This book brought up a good number of interesting topics to talk about. Because this book brought up so many things I will just bring up a couple of interesting points form the different chapters. In chapter two they are talking a lot about population growth over time which is interesting. I also found the segment that was talking about finding the ecological footprint and how it could be done on a small scale, such as an individual calculating it, or on the larger scale, which could be calculating it for an entire country. Chapter three talks about green products and markets. It was interesting to read about different “Cap and Trade” methods that could be used to offset the negative impacts of environmental impacts. Personally my favorite chapter was chapter 4. I really find the tragedy of commons concept very interesting. It was interesting to see the concept applied to the “prisoner’s dilemma.” I had never heard of it described like that before but that analogy does a good job describing the relation. The question brought up at the end of this chapter was interesting to me. “Can we ‘scale up’ from the local commons to the global commons?” It nicely brought together the ideas discussed early on in the chapter to the ideas about the scale of environmental regulation brought up at the end of the chapter. Chapter five was also interesting to read. It was cool to see the environmental side tied to the ethical side. It was interesting when it talked about deep ecology which considered the deep ecological questions. This chapter did a good job talking about the different environmental ethical view points. Chapter six talked about risk and how that is gauged in perceived. It was also interesting to see how culture plays into the ways of thinking about risk, which is not universal across different cultures! Chapter seven talked about the political history and how that is connected to economic trends. It was interesting to see how many of the environmental justice movements are led by women. Chapter eight was also highly interesting. It talked about how many parts of the environment that we deem natural have had human intervention and may not actually be natural. I liked the examples the book used that represented this happening. The ones brought about North Africa, Australia, and even parts of the united states were interesting.
Chapter 12- Uranium.
This chapter like the rest covered a large amount of material. It started by giving an introduction to the history of Uranium and the use of it. An interesting question was brought up in this portion of the chapter too which was,”whether [radioactivity] will benefit mankind, or whether the knowledge will be helpful”-Zoellner.

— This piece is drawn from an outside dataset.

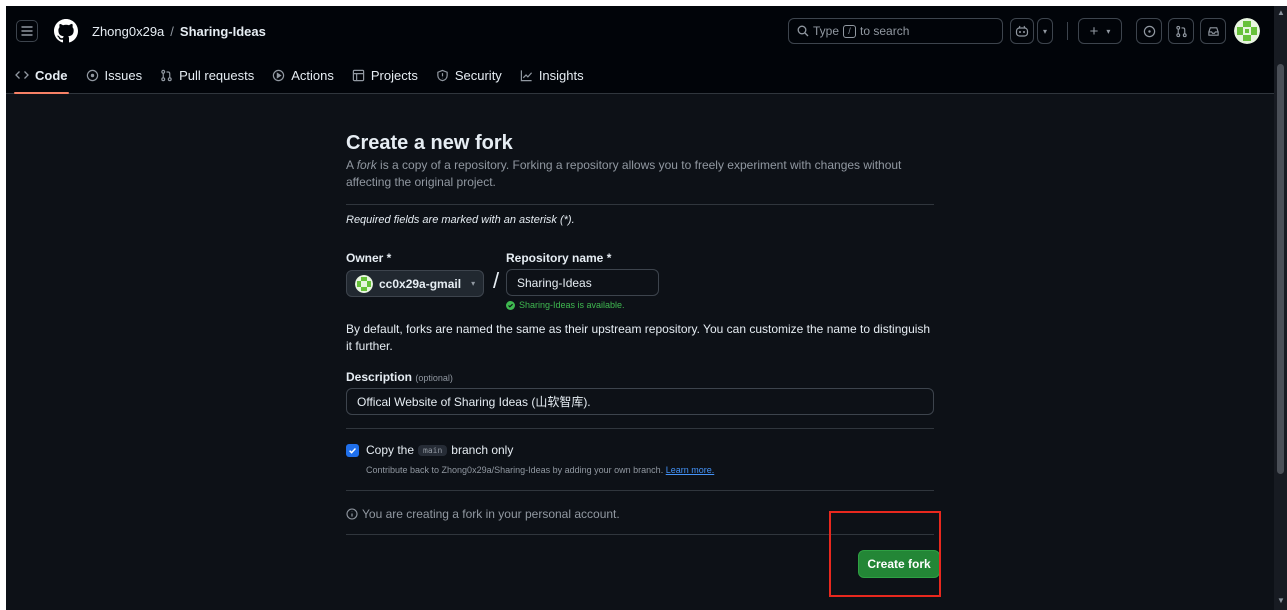 The height and width of the screenshot is (610, 1287). What do you see at coordinates (1247, 31) in the screenshot?
I see `user-avatar` at bounding box center [1247, 31].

This question brings in the ethical question of using uranium due to the health risks of working or being exposed to it. This chapter brought up a lot about the different uses of uranium over time and how some uses such as nuclear power plants is not too bad, things like nuclear bombs can have a very extensive impact. The chapter goes on to talk about the risks associated with the mining and dumping of the radioactive waste. The idea of calculating the risk assessment with working in the mines and actually using uranium is a commonly debated issue. Specific areas that have had issues relating to the mining of uranium disposal were discussed in great detail to emphasize the conventionality of this topic.